The results are in from the largest US study on non-conventional medicine ever performed--Americans' use of complimentary and alternative medicine is growing strong. According to the government survey of 31,000 people, more than a third of American adults used some form of alternative medicine in 2002. If prayer is included, about 62% of American adults used some form of alternative medicine.

Richard Nahin of the National Center for Complementary and Alternative Medicine, part of the National Institutes of Health, told the Associated Press: 'Many conditions are not easily treated with conventional medicine. It may be the public is turning to complementary and alternative medicine because it's not getting relief from conventional medicine."

The modalities most used by survey participants included prayer, natural products, meditation, and diets such as Atkins and the Zone.

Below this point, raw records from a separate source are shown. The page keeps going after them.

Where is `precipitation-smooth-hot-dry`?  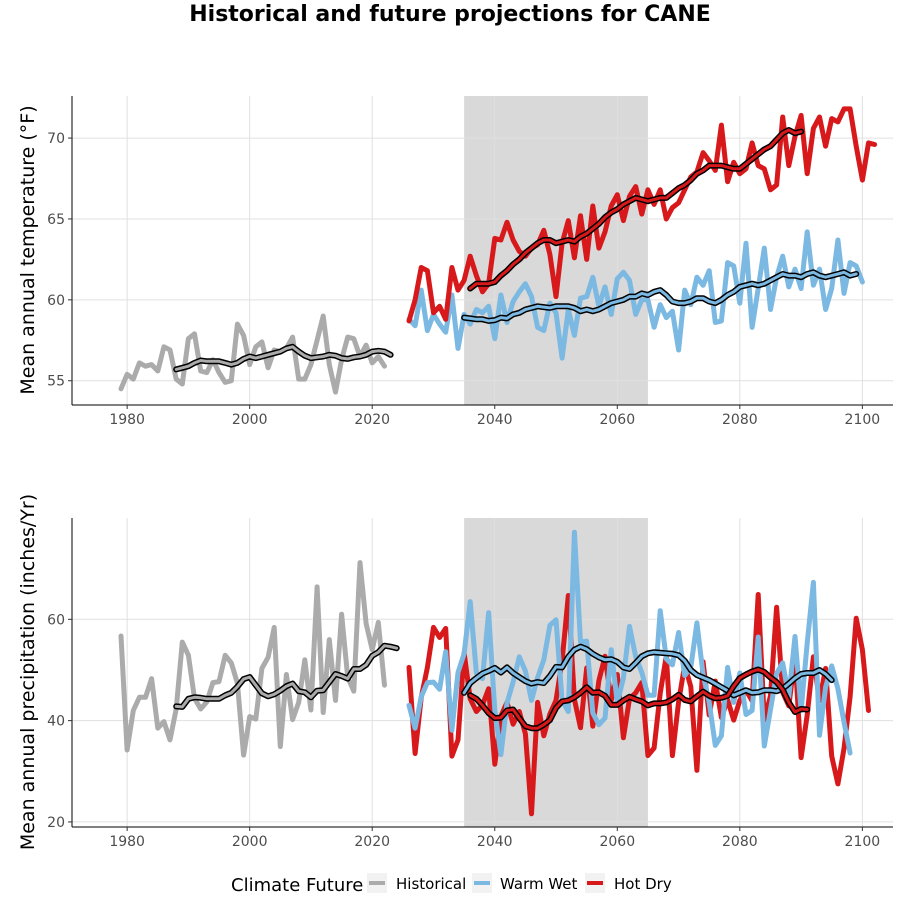 precipitation-smooth-hot-dry is located at coordinates (638, 699).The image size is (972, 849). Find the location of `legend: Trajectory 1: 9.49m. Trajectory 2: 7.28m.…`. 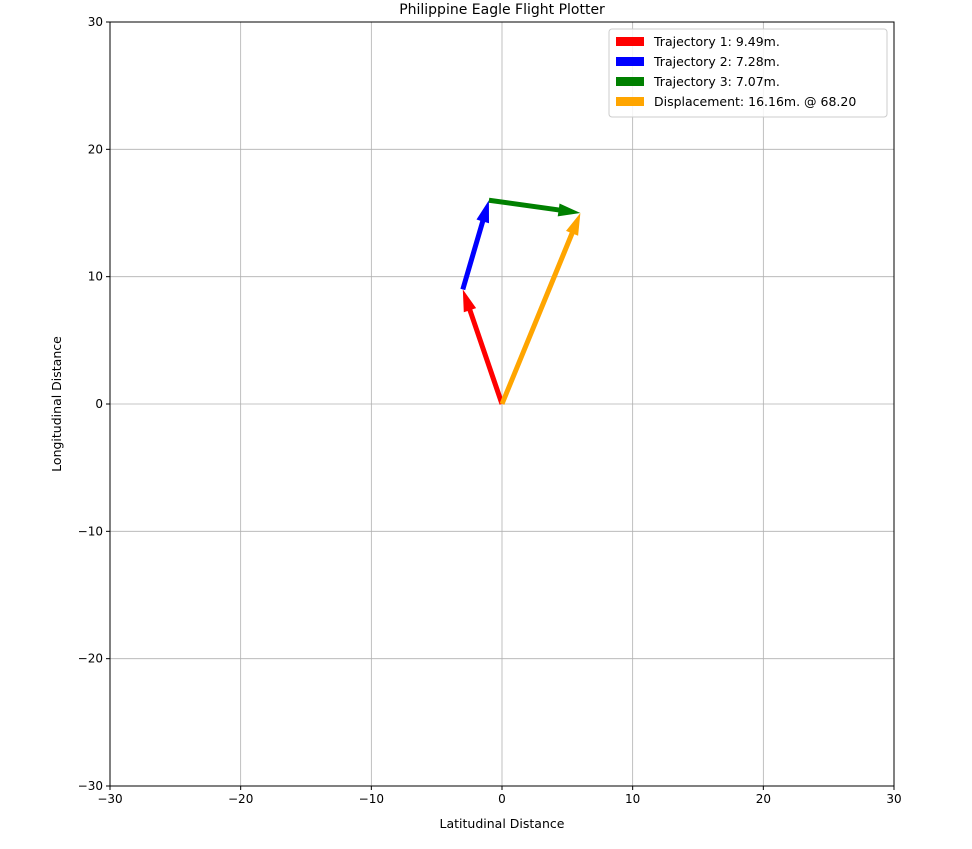

legend: Trajectory 1: 9.49m. Trajectory 2: 7.28m.… is located at coordinates (748, 73).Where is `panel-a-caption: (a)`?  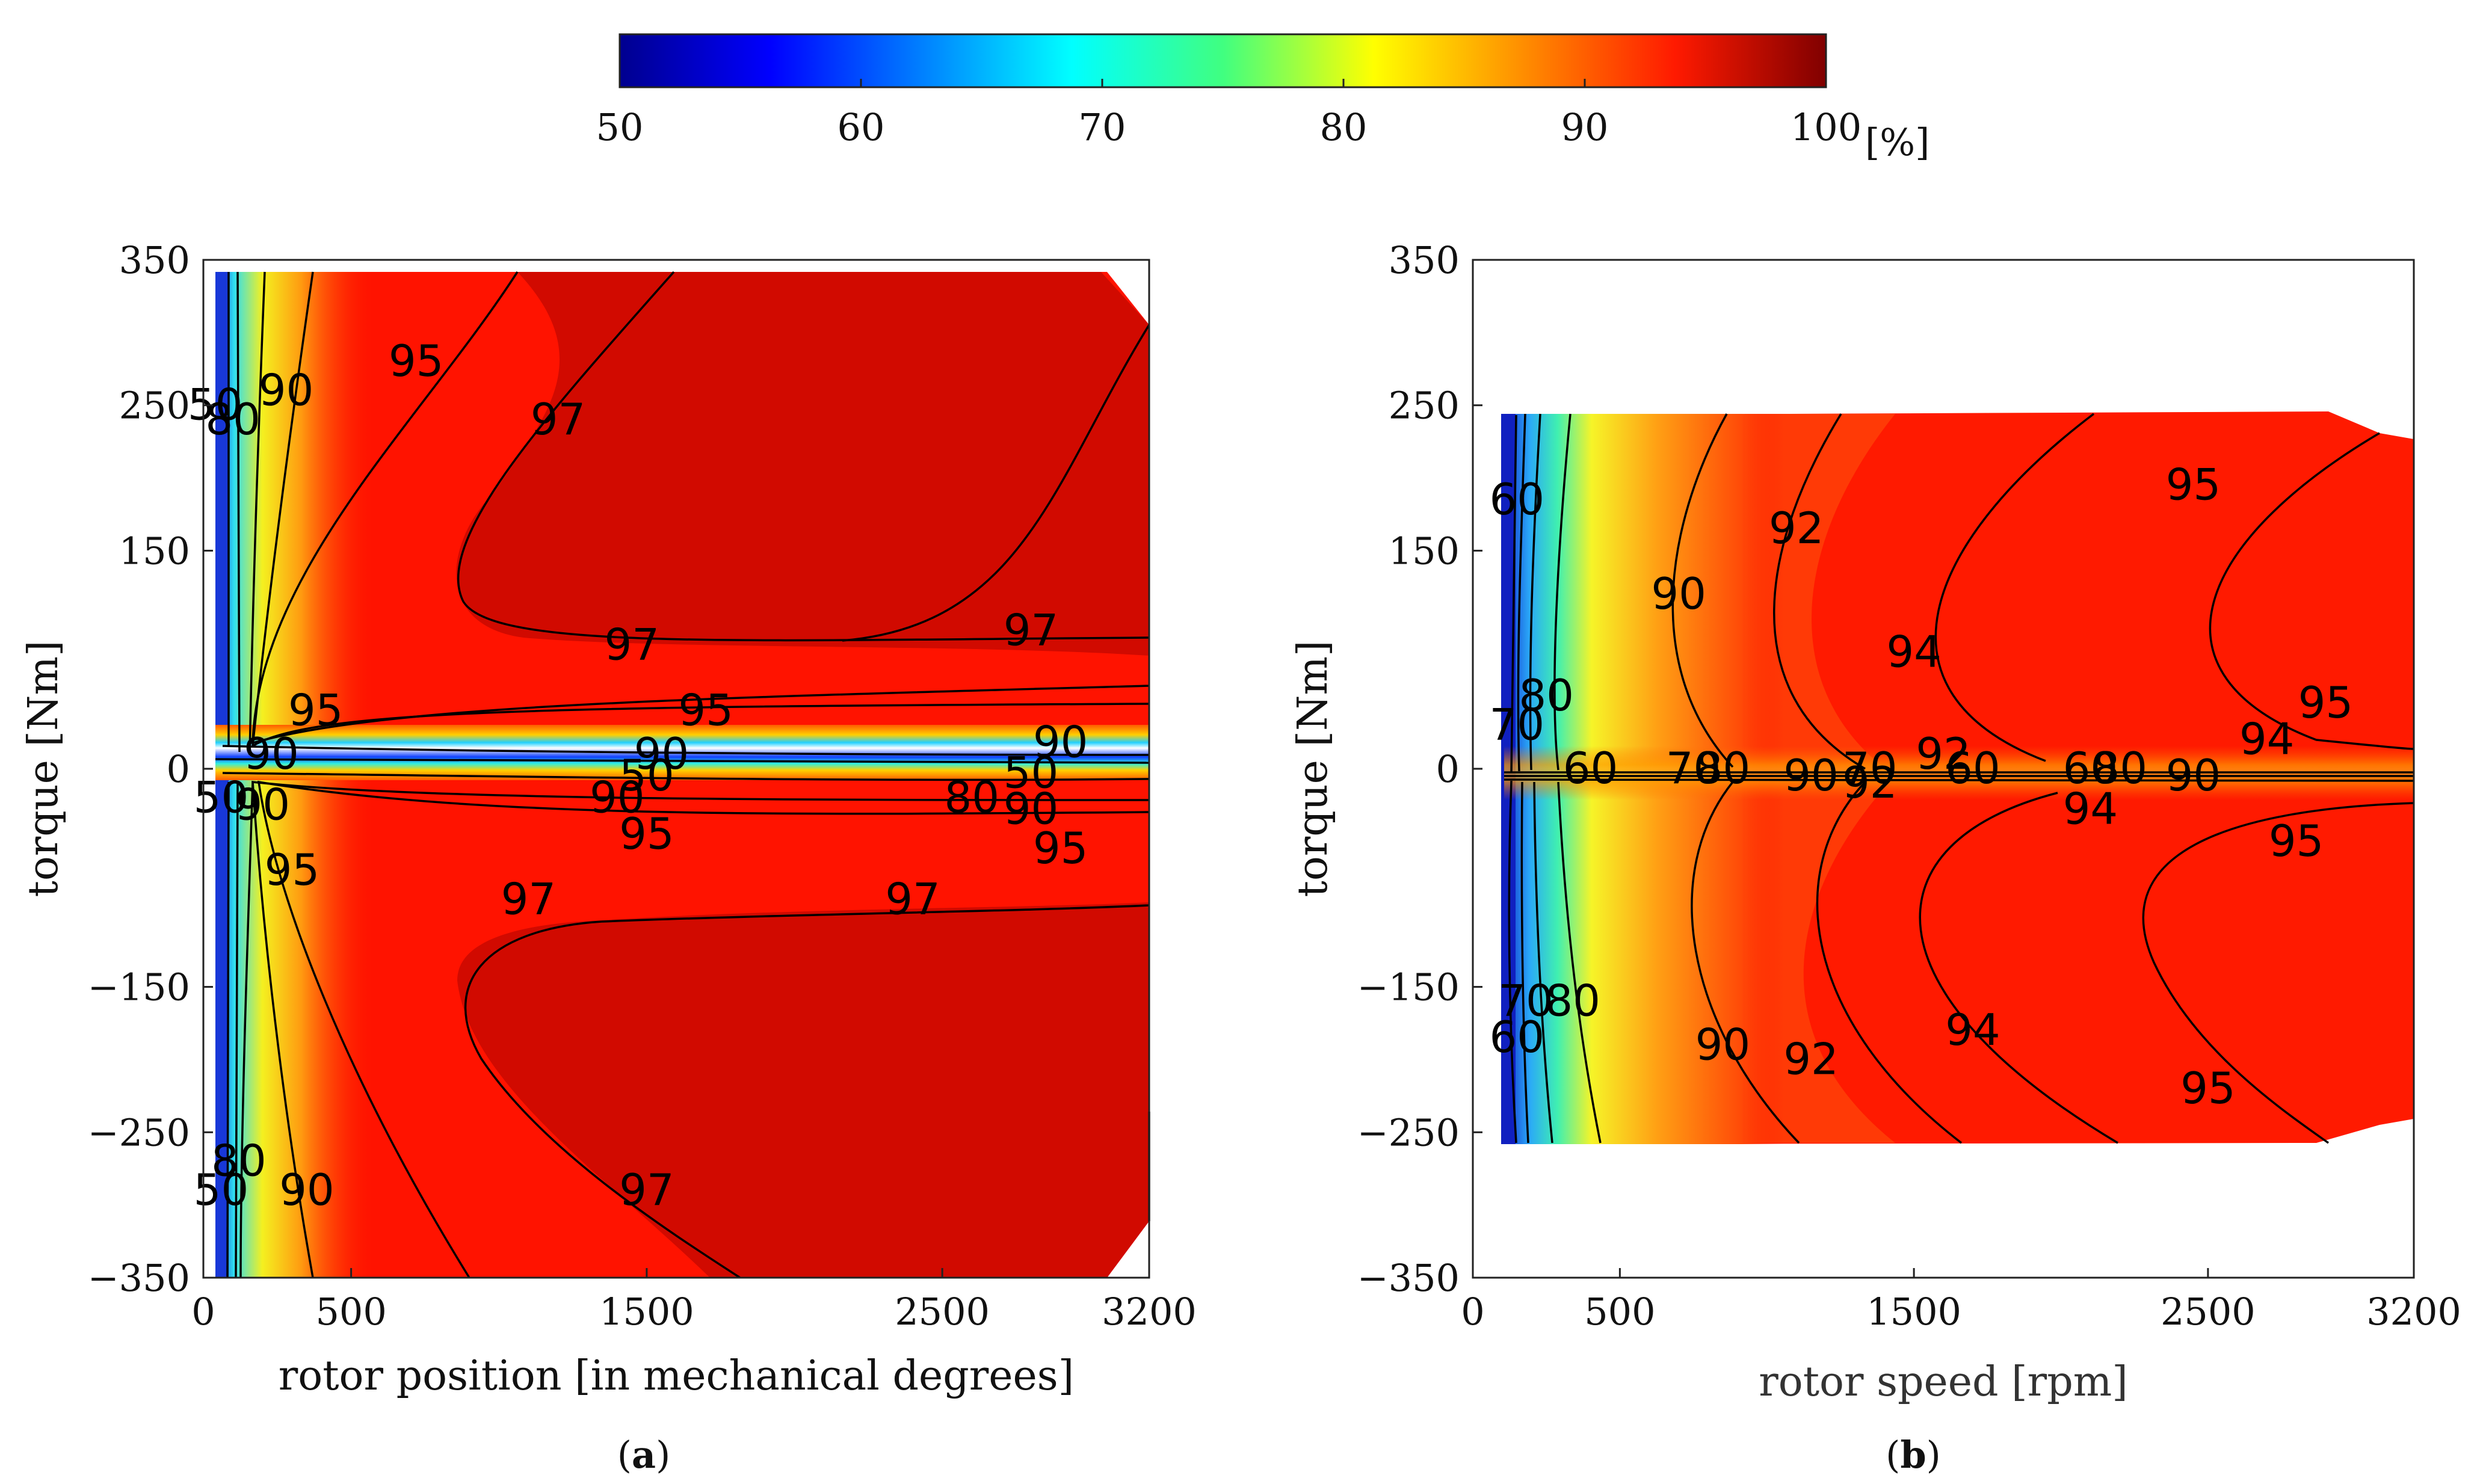 panel-a-caption: (a) is located at coordinates (644, 1455).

Unfortunately, the results of this survey cannot be directly compared to previous studies, such as the well-known study from David Eisenberg, because of differences in survey size and research methodology.

According to the study, the ten most commonly used alternative therapies are:

43 percent—Prayer for one's own health
24 percent—Prayer by others for one's own health
19 percent—Natural products (vitamins, minerals, herbs, enzymes, etc.)
12 percent—Deep-breathing exercises
10 percent—Participation in prayer group for one's own health
8 percent—Meditation
8 percent—Chiropractic care
5 percent—Yoga
5 percent—Massage
4 percent—Diet-based therapies (such as Atkins, Pritikin, etc.)

People most likely to use alternative medicine are women (no surprise here), people who are highly educated, those who had been hospitalized recently, and ex-smokers. These populations were most likely to try alternative approaches to relieve back, neck, head and joint pain; colds; insomnia; stomach problems; anxiety; and depression.

A disturbing to health officials was that 13% of those surveyed said they turned to alternative medicine because regular medicine is too expensive--sad commentary on the health care system in the United States.